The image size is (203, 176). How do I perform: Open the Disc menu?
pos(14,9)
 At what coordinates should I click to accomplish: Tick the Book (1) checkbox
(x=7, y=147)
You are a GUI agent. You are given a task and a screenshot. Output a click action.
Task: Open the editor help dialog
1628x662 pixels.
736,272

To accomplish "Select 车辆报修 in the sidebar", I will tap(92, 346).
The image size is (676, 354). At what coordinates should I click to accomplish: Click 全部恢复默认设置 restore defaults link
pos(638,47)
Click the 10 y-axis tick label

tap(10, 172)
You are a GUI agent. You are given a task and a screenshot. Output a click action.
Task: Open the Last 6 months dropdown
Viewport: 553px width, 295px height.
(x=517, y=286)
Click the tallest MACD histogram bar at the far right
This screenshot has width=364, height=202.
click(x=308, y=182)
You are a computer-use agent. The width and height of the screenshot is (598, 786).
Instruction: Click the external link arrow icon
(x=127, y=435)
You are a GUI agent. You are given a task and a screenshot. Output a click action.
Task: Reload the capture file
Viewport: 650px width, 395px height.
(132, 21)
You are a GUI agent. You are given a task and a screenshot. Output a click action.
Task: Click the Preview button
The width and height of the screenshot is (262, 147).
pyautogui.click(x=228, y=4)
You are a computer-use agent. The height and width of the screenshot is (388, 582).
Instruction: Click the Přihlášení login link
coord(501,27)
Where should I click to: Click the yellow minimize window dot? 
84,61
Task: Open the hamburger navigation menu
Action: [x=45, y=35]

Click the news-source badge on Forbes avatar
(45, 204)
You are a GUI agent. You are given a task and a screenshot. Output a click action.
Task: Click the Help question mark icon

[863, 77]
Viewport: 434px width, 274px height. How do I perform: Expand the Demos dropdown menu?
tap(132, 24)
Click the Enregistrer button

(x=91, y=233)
------------
§ **Brief**
Copy the stretch of the listing above from the line containing "You are a computer-use agent. The width" through the line containing "pyautogui.click(x=228, y=4)", word for word.

§ **Answer to this task**
You are a computer-use agent. The width and height of the screenshot is (598, 786).
Instruction: Click the external link arrow icon
(x=127, y=435)
You are a GUI agent. You are given a task and a screenshot. Output a click action.
Task: Reload the capture file
Viewport: 650px width, 395px height.
(132, 21)
You are a GUI agent. You are given a task and a screenshot. Output a click action.
Task: Click the Preview button
The width and height of the screenshot is (262, 147).
pyautogui.click(x=228, y=4)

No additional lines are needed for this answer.